**Provided passage**
^^^^

Document 7: CIA Routing and Record Sheet for Members of the PRB, from Executive Secretary , Publications Review Board, “Kermit Roosevelt – 28 Morad [sic]: The Countercoup,” June 30, 1978, Secret

This routing sheet indicates that the PRB has received 11 chapters of Roosevelt’s manuscript, which the Board is given three weeks to review so that Roosevelt can submit them to his new publisher on August 1. (McGraw-Hill eventually picked up the contract from the defunct Reader’s Digest Press.) The book’s tentative title, 28 Mordad: The Countercoup, refers to the date on the Persian calendar (August 19 on the Gregorian calendar) when Mosaddeq was finally toppled.

Document 8: CIA Routing and Record Sheet for Chairman, Publications Review Board, from Chief, DO/IMS, (no subject), July 10, 1978, Confidential; with attached Speed Letter to C/IMS, from [Name Excised], “Second Draft of ’28 Mordad: The Countercoup’ by Kermit Roosevelt,” July 7, 1978, Internal Use Only

The chief of the CIA’s Information Management Staff (C/IMS) (William F. Donnelly — see Document 9) notifies the PRB chairman that his staff is having “considerable difficulty” with the manuscript. A “speed letter” from an internal reviewer suggests offering a “counter-proposal” to Roosevelt — to publish the book in a special, classified edition of the in-house journal, Studies in Intelligence, and to give Roosevelt access to internal (Top Secret) records for the purpose. The reviewer hopes the former operative will see the value of helping the “upcoming generation of Agency personnel” by giving his personal account of the “first U.S.-sponsored subversion of a government outside the Soviet orbit.” The reviewer mentions the still-classified record is about to be turned over to State Department historians – that is, for possible use in its FRUS series. (When the relevant volume eventually appeared in 1989, it came under intense public criticism for omitting all references to U.S. or British participation in the 1953 coup.)

^^^^

**Material provided**
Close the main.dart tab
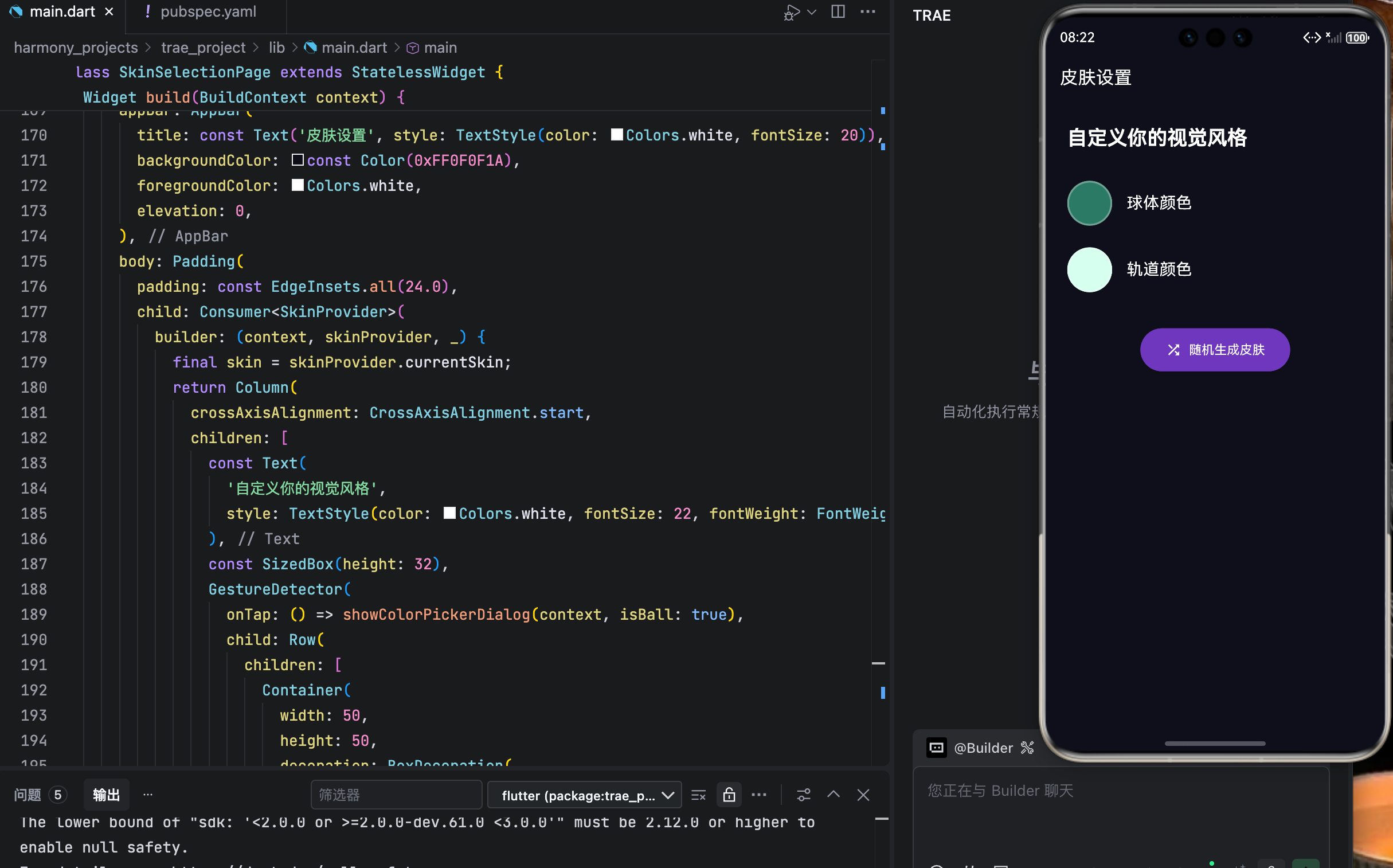 [109, 11]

^^^^

**What to work on**
(1) Set down the lines from the passage on the CIA's review of Kermit Roosevelt's manuscript word for word, starting at "This routing sheet" and ending at "was finally toppled.".
(2) Resume the document notes on the CIA's review of Kermit Roosevelt's manuscript, picking up after their last sentence.

**Outputs**
(1)
This routing sheet indicates that the PRB has received 11 chapters of Roosevelt’s manuscript, which the Board is given three weeks to review so that Roosevelt can submit them to his new publisher on August 1. (McGraw-Hill eventually picked up the contract from the defunct Reader’s Digest Press.) The book’s tentative title, 28 Mordad: The Countercoup, refers to the date on the Persian calendar (August 19 on the Gregorian calendar) when Mosaddeq was finally toppled.

(2)
Document 9: Memorandum for Executive Secretary, Publications Review Board, from William F. Donnelly, “Mr. Kermit Roosevelt’s Draft: 28 Mordad: The Countercoup,” July 17, 1978, Confidential

As promised in his July 10 note (Document 8), the chief of the CIA’s Information Management Staff forwards his office’s objections to Roosevelt’s text. It labels a number of specific items as “Unacceptable.” Unfortunately, all of them have been excised (four numbered paragraphs totaling over one-and-a-half pages) in this version of the document. Donnelly disparages the OGC’s previous “cordial discussion” with Roosevelt as obviously ineffectual. While “that method of conveying Agency views to potential authors is satisfactory in most instances,” he advises an “operationally oriented review of this Directorate’s objections with Mr. Roosevelt” and offers to “discuss alternatives with the Board.” Clearly, differences existed within the agency over what was permissible to publish and how a high-ranking former official ought to be treated.

Document 10: CIA Routing and Record Sheet, Author and Addressee Excised, “Directorate Candidate to Discuss Kermit Roosevelt Manuscript,” July 26, 1978, Non-classified; with attached Speed Letter to John McMahon, Deputy Director for Operations, from [Name Excised] DO Alternate, Publications Review Board, July 26, 1978, Internal Use Only

With internal objections to the manuscript mounting, CIA officials geared up reluctantly for the next round of negotiations with Roosevelt. The speed letter author reminds John McMahon, the agency’s senior operations officer, that the Information Management Staff has unearthed “major problems” with the book. “Out of consideration for Roosevelt’s role in the events that he describes,” the letter’s author offers a concession of sorts by proposing to include a DO (Directorate of Operations) representative to help with the briefing of Roosevelt. Agency officials clearly believe they have right on their side, not least from a legal standpoint, but the collective distaste for what is to come is palpable. For one thing, the prospect of litigation looms. For another, Roosevelt is subtly making it difficult for the agency, i.e. by agreeing to meet but only at his summer home on Nantucket. There is obvious internal reluctance to take on the assignment, as the letter notes at least two officials have turned it down. McMahon does not show much sympathy in the face of this test of agency flexibility. Handwritten on the routing sheet is his bottom line: “I will not approve any publication which in any way refers to CIA activities abroad.”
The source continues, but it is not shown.